EXTRACTED DATA →
____________

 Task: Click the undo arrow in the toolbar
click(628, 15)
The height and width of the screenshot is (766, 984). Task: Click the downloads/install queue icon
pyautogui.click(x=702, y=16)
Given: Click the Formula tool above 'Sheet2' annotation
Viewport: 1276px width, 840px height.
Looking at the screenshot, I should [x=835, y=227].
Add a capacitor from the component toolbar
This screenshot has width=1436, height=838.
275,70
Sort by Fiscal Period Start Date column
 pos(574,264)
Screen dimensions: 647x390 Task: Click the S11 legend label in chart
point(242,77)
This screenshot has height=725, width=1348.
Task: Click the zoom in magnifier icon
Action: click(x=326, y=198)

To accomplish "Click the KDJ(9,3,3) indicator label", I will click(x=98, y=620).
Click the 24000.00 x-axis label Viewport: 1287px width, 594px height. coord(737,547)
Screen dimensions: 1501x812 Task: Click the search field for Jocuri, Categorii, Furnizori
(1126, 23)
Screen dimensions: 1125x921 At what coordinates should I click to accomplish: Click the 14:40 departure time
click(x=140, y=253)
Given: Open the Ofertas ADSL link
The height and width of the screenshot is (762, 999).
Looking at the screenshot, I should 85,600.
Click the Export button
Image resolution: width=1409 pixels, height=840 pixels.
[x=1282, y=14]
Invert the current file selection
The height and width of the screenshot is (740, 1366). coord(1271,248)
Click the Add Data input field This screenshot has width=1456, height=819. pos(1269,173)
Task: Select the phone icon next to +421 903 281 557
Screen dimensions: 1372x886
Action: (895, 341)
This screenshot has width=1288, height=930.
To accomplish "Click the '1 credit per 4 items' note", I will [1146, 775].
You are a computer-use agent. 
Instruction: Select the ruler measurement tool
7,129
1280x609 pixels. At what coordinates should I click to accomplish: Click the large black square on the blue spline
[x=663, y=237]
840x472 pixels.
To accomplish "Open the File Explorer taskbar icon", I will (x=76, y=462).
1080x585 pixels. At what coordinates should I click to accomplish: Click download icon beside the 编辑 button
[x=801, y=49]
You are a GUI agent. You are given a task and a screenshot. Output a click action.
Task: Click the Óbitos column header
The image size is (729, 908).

____________

GOAL →
Return, verbatim, the stretch of the entries from the line containing "1080x585 pixels. At" through the end of the entries, both ends included.

OUTPUT FOR THIS TASK →
1080x585 pixels. At what coordinates should I click to accomplish: Click download icon beside the 编辑 button
[x=801, y=49]
You are a GUI agent. You are given a task and a screenshot. Output a click action.
Task: Click the Óbitos column header
The image size is (729, 908).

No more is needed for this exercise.